──────── Document text ────────

Synchronous FIFO Redux

So, almost ten years ago to the day, I posted an article on implementing a synchronous FIFO. Well, take the read portion of that FIFO implementation with a grain of salt.

Asynchronous Read

To summarize, here is the portion of the FIFO which implements the memory.

 reg [width-1:0] mem [depth-1:0];
  always @(posedge clk)
    begin
      if (writing)
	mem[wr_ptr] <= wr_data;
      rd_ptr <= next_rd_ptr;
    end

  assign rd_data = mem[rd_ptr];

Here is a timing diagram of writing one piece of data to the FIFO and then immediately reading it out.

Looks great, doesn’t it?

The Problem

This code, however, does not work on Xilinx FPGAs from 6 series and above. Both XST and Vivado will happily implement the equivalent of this for the read logic. And by happily, I mean without error or warning.

always @(posedge clk)
  rd_data <= mem[rd_ptr];

As you and I can tell, that is not the same thing. And it causes the design in my old post to behave in subtly incorrect ways. You can see this when the FIFO is leaving the empty state.

The Solution

To solve this problem we need to implement a bypass register to hold the write data along with an output mux to select the bypass register when we are reading immediately following a write.

Here is the code which does the synchronous read from the RAM.

reg [width-1:0] rd_mem;
  always @(posedge clk)
    rd_mem <= mem[next_rd_ptr];

Here is the bypass register, and the code to determine when the bypass register should be used instead of the RAM output.

──────── Dataset ────────

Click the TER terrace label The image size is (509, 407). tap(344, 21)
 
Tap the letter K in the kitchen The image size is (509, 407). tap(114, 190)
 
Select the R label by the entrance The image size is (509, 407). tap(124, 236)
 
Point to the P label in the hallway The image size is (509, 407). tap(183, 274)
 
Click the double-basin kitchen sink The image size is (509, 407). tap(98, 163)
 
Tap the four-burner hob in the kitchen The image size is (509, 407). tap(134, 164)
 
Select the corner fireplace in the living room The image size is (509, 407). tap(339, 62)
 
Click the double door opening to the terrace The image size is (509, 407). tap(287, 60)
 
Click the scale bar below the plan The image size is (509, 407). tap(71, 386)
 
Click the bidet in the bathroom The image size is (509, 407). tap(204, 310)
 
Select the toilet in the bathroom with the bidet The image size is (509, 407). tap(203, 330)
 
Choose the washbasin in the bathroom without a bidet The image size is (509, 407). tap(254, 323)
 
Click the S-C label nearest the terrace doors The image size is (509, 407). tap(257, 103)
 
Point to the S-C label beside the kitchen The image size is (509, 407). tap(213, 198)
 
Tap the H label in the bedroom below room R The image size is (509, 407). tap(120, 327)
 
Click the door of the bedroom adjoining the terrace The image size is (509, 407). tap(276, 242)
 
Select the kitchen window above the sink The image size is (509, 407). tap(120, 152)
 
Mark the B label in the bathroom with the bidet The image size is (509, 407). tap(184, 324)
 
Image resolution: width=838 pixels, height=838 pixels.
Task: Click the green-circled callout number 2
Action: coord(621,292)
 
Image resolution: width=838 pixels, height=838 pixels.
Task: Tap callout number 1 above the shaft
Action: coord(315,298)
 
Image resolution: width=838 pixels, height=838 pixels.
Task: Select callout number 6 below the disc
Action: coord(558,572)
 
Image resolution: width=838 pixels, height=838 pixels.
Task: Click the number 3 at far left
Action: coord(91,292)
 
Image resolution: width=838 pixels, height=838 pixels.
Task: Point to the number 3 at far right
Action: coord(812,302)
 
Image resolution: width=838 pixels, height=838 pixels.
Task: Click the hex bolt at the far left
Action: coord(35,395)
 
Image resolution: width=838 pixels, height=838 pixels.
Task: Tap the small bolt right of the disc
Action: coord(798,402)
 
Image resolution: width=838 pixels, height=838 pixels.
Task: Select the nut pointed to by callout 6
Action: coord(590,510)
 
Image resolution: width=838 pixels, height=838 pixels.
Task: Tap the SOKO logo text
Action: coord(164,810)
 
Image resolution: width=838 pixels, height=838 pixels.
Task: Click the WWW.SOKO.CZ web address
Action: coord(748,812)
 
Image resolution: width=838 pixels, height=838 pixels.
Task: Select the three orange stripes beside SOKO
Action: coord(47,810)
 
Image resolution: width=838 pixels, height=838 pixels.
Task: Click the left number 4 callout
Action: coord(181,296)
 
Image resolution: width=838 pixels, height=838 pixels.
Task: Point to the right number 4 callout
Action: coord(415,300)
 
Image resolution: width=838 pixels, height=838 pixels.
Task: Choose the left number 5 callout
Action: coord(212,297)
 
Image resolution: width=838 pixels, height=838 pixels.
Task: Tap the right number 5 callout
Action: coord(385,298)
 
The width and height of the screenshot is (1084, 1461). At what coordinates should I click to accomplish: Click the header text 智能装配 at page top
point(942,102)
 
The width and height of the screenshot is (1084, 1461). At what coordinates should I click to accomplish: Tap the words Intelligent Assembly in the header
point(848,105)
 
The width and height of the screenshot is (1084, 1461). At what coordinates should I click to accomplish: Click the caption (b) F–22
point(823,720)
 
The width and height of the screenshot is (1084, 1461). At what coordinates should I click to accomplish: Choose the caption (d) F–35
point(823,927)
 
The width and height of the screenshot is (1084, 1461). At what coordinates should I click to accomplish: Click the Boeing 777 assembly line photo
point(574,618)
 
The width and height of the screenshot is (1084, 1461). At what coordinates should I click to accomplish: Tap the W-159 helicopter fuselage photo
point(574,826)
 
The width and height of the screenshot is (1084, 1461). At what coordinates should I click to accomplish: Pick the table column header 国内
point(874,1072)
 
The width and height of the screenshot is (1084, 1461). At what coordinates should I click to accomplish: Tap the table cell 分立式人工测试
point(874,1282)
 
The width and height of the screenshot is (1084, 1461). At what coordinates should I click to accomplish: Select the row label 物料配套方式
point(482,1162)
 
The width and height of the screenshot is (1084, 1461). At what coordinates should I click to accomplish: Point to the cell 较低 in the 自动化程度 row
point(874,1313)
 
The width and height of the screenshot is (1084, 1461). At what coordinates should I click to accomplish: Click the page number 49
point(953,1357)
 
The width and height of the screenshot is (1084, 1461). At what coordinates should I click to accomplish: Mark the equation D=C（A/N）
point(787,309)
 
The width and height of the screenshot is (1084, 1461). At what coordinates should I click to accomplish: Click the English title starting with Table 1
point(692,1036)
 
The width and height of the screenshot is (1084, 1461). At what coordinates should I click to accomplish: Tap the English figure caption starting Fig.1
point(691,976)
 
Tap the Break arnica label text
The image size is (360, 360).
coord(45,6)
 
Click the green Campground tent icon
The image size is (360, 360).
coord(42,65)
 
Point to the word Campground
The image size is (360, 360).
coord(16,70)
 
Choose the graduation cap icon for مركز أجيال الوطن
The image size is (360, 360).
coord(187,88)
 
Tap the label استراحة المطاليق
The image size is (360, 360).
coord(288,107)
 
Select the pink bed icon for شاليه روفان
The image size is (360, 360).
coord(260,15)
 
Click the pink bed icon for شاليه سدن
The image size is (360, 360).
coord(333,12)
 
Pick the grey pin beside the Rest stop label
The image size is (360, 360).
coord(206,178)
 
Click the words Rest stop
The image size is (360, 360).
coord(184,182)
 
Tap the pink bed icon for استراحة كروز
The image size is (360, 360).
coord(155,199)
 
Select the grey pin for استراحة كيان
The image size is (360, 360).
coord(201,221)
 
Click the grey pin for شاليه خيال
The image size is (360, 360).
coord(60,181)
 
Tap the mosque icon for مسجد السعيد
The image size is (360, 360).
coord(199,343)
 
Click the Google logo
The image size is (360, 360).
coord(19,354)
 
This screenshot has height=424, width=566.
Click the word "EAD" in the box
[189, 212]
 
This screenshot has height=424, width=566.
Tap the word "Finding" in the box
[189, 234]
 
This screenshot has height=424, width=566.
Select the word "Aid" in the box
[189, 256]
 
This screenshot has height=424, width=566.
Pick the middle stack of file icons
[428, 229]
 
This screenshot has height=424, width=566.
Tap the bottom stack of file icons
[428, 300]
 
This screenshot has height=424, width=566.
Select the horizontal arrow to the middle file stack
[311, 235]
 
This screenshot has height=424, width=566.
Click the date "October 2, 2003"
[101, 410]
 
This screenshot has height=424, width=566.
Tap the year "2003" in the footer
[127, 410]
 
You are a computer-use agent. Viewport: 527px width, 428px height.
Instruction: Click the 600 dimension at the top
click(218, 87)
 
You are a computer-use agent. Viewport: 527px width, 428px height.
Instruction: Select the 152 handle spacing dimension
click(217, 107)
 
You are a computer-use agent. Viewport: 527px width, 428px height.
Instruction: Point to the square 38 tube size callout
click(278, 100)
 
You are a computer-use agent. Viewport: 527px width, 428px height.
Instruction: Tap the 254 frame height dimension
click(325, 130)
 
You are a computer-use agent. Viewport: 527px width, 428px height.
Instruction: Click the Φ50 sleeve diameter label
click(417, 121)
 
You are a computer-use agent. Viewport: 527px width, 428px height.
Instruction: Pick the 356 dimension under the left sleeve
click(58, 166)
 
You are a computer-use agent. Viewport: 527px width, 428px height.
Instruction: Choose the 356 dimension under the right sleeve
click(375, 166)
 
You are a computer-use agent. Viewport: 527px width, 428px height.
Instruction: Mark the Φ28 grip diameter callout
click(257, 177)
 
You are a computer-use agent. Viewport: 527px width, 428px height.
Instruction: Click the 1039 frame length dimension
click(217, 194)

────────

▶ [Problem 1]: According to the FIFO article, on which Xilinx FPGAs does the original code fail to work?
▶ [Problem 2]: Restate as a short list the paragraph of the FIFO article that starts "To solve this problem".
▶ [Problem 3]: Reproduce a passage from the FIFO article word for word: begin at the words "Synchronous FIFO Redux" and stop after "implements the memory.".

▶ [Task answer 1]: Xilinx FPGAs from 6 series and above.

▶ [Task answer 2]:
- Add a bypass register to hold the write data.
- Add an output mux that selects the bypass register when a read immediately follows a write.

▶ [Task answer 3]:
Synchronous FIFO Redux

So, almost ten years ago to the day, I posted an article on implementing a synchronous FIFO. Well, take the read portion of that FIFO implementation with a grain of salt.

Asynchronous Read

To summarize, here is the portion of the FIFO which implements the memory.